● Task instructions
Render every line of the material below as an item in one numbered list, leaving out the blank lines.

════════════════

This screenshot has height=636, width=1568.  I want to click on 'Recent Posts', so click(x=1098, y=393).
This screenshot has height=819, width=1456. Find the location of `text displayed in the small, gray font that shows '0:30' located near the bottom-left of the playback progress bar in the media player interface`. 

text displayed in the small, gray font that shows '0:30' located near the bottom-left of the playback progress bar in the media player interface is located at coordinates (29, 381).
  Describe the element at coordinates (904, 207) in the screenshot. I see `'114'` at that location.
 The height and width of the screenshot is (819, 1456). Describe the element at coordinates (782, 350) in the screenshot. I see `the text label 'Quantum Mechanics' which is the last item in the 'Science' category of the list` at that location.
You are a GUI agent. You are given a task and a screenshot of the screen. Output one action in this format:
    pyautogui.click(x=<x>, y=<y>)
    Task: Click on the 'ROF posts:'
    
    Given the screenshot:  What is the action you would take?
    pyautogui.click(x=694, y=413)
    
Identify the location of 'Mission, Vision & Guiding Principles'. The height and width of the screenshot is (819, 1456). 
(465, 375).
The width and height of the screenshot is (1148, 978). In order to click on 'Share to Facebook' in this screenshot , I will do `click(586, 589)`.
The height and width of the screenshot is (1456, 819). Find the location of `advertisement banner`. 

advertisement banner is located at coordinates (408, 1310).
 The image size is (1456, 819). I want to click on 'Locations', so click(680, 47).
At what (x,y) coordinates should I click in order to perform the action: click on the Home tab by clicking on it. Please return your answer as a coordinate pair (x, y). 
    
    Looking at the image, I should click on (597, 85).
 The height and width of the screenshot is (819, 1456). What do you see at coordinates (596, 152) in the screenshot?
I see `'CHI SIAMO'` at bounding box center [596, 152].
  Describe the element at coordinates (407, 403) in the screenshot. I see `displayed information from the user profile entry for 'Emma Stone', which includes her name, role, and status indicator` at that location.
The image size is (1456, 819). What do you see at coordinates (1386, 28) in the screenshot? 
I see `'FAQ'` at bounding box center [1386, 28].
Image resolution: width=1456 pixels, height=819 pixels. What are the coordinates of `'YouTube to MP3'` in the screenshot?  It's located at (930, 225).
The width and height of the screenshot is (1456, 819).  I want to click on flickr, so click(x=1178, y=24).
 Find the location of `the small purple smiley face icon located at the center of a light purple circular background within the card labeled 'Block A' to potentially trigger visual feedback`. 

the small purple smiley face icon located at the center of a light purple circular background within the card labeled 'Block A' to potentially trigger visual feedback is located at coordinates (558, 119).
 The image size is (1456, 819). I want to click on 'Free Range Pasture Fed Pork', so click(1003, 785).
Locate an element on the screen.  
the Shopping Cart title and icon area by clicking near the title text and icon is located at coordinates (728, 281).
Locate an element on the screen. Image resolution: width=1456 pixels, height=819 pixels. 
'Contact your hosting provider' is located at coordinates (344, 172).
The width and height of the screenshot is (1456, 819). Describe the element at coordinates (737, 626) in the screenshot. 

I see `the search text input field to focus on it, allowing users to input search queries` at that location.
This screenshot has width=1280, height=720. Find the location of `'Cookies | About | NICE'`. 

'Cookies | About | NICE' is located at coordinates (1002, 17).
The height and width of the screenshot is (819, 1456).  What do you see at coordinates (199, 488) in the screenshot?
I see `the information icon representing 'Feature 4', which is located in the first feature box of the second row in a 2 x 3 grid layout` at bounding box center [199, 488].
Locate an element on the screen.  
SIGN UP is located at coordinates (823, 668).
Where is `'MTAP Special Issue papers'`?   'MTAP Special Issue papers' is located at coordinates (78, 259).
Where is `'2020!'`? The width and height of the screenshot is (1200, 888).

════════════════

● Result of the exercise
1. This screenshot has height=636, width=1568.  I want to click on 'Recent Posts', so click(x=1098, y=393).
2. This screenshot has height=819, width=1456. Find the location of `text displayed in the small, gray font that shows '0:30' located near the bottom-left of the playback progress bar in the media player interface`. 
3. text displayed in the small, gray font that shows '0:30' located near the bottom-left of the playback progress bar in the media player interface is located at coordinates (29, 381).
4.   Describe the element at coordinates (904, 207) in the screenshot. I see `'114'` at that location.
5.  The height and width of the screenshot is (819, 1456). Describe the element at coordinates (782, 350) in the screenshot. I see `the text label 'Quantum Mechanics' which is the last item in the 'Science' category of the list` at that location.
6. You are a GUI agent. You are given a task and a screenshot of the screen. Output one action in this format:
7.     pyautogui.click(x=<x>, y=<y>)
8.     Task: Click on the 'ROF posts:'
9.     Given the screenshot:  What is the action you would take?
10.     pyautogui.click(x=694, y=413)
11. Identify the location of 'Mission, Vision & Guiding Principles'. The height and width of the screenshot is (819, 1456). 
12. (465, 375).
13. The width and height of the screenshot is (1148, 978). In order to click on 'Share to Facebook' in this screenshot , I will do `click(586, 589)`.
14. The height and width of the screenshot is (1456, 819). Find the location of `advertisement banner`. 
15. advertisement banner is located at coordinates (408, 1310).
16.  The image size is (1456, 819). I want to click on 'Locations', so click(680, 47).
17. At what (x,y) coordinates should I click in order to perform the action: click on the Home tab by clicking on it. Please return your answer as a coordinate pair (x, y). 
18.     Looking at the image, I should click on (597, 85).
19.  The height and width of the screenshot is (819, 1456). What do you see at coordinates (596, 152) in the screenshot?
20. I see `'CHI SIAMO'` at bounding box center [596, 152].
21.   Describe the element at coordinates (407, 403) in the screenshot. I see `displayed information from the user profile entry for 'Emma Stone', which includes her name, role, and status indicator` at that location.
22. The image size is (1456, 819). What do you see at coordinates (1386, 28) in the screenshot? 
23. I see `'FAQ'` at bounding box center [1386, 28].
24. Image resolution: width=1456 pixels, height=819 pixels. What are the coordinates of `'YouTube to MP3'` in the screenshot?  It's located at (930, 225).
25. The width and height of the screenshot is (1456, 819).  I want to click on flickr, so click(x=1178, y=24).
26.  Find the location of `the small purple smiley face icon located at the center of a light purple circular background within the card labeled 'Block A' to potentially trigger visual feedback`. 
27. the small purple smiley face icon located at the center of a light purple circular background within the card labeled 'Block A' to potentially trigger visual feedback is located at coordinates (558, 119).
28.  The image size is (1456, 819). I want to click on 'Free Range Pasture Fed Pork', so click(1003, 785).
29. Locate an element on the screen.  
30. the Shopping Cart title and icon area by clicking near the title text and icon is located at coordinates (728, 281).
31. Locate an element on the screen. Image resolution: width=1456 pixels, height=819 pixels. 
32. 'Contact your hosting provider' is located at coordinates (344, 172).
33. The width and height of the screenshot is (1456, 819). Describe the element at coordinates (737, 626) in the screenshot. 
34. I see `the search text input field to focus on it, allowing users to input search queries` at that location.
35. This screenshot has width=1280, height=720. Find the location of `'Cookies | About | NICE'`. 
36. 'Cookies | About | NICE' is located at coordinates (1002, 17).
37. The height and width of the screenshot is (819, 1456).  What do you see at coordinates (199, 488) in the screenshot?
38. I see `the information icon representing 'Feature 4', which is located in the first feature box of the second row in a 2 x 3 grid layout` at bounding box center [199, 488].
39. Locate an element on the screen.  
40. SIGN UP is located at coordinates (823, 668).
41. Where is `'MTAP Special Issue papers'`?   'MTAP Special Issue papers' is located at coordinates (78, 259).
42. Where is `'2020!'`? The width and height of the screenshot is (1200, 888).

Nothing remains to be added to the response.